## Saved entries
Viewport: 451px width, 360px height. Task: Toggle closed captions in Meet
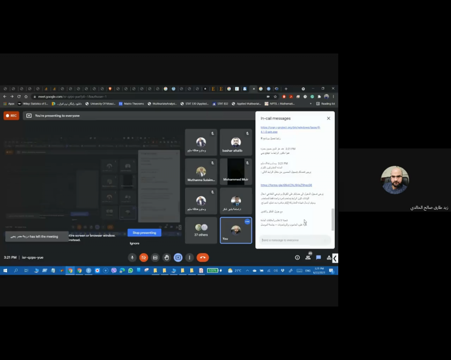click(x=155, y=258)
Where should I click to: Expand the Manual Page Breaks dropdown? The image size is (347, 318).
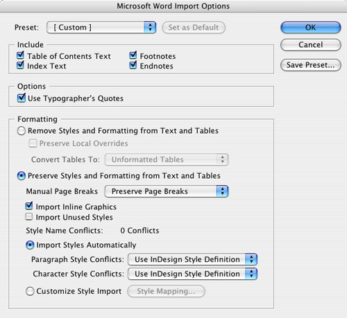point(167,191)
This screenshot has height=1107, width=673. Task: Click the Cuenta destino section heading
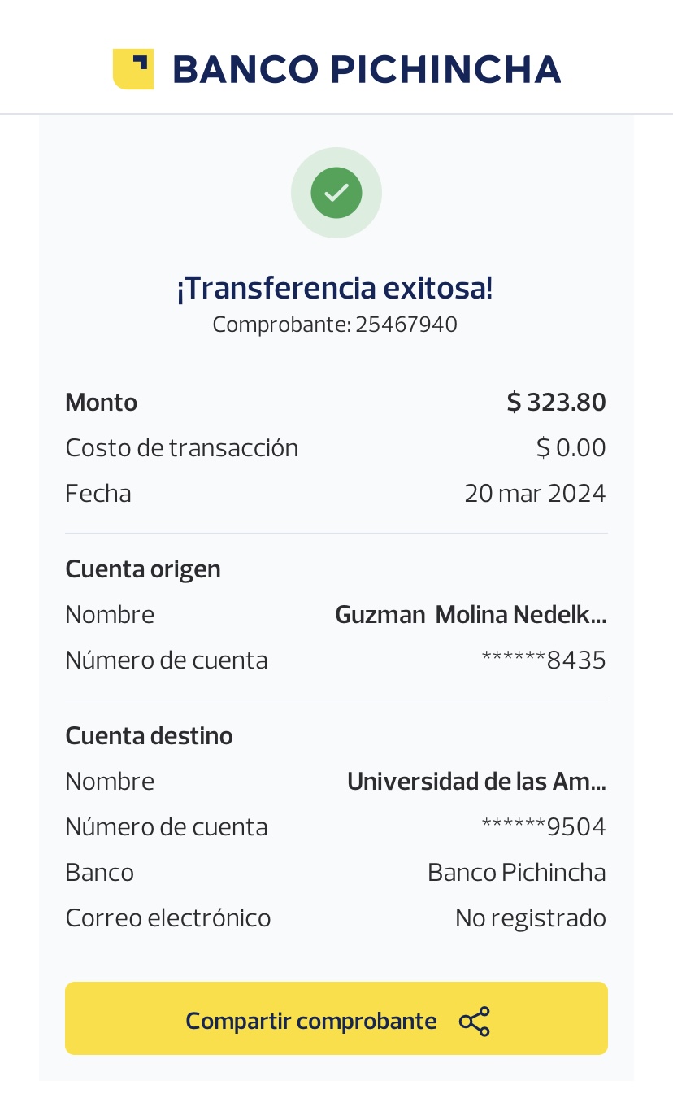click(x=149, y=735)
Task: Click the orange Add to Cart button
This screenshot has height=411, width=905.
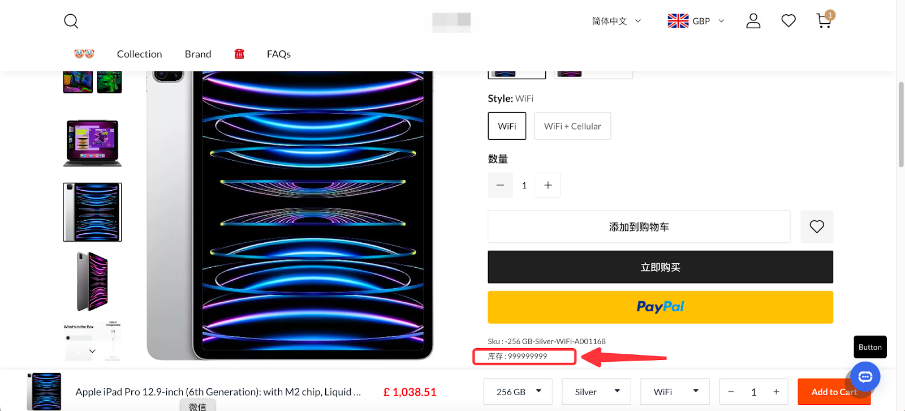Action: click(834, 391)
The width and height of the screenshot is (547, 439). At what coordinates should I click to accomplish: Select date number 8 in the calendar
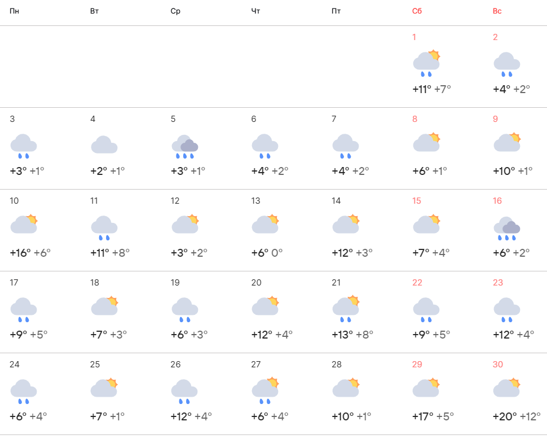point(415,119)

## TASK STATEMENT
Every record above must be given again exactly; drop the pictures.

## RESPONSE
Viewport: 451px width, 360px height. Task: Toggle closed captions in Meet
click(x=155, y=258)
Where should I click to: Expand the Manual Page Breaks dropdown? The image size is (347, 318).
point(167,191)
This screenshot has height=1107, width=673. Task: Click the Cuenta destino section heading
click(x=149, y=735)
Task: Click the orange Add to Cart button
This screenshot has height=411, width=905.
Action: click(834, 391)
The width and height of the screenshot is (547, 439). At what coordinates should I click to accomplish: Select date number 8 in the calendar
point(415,119)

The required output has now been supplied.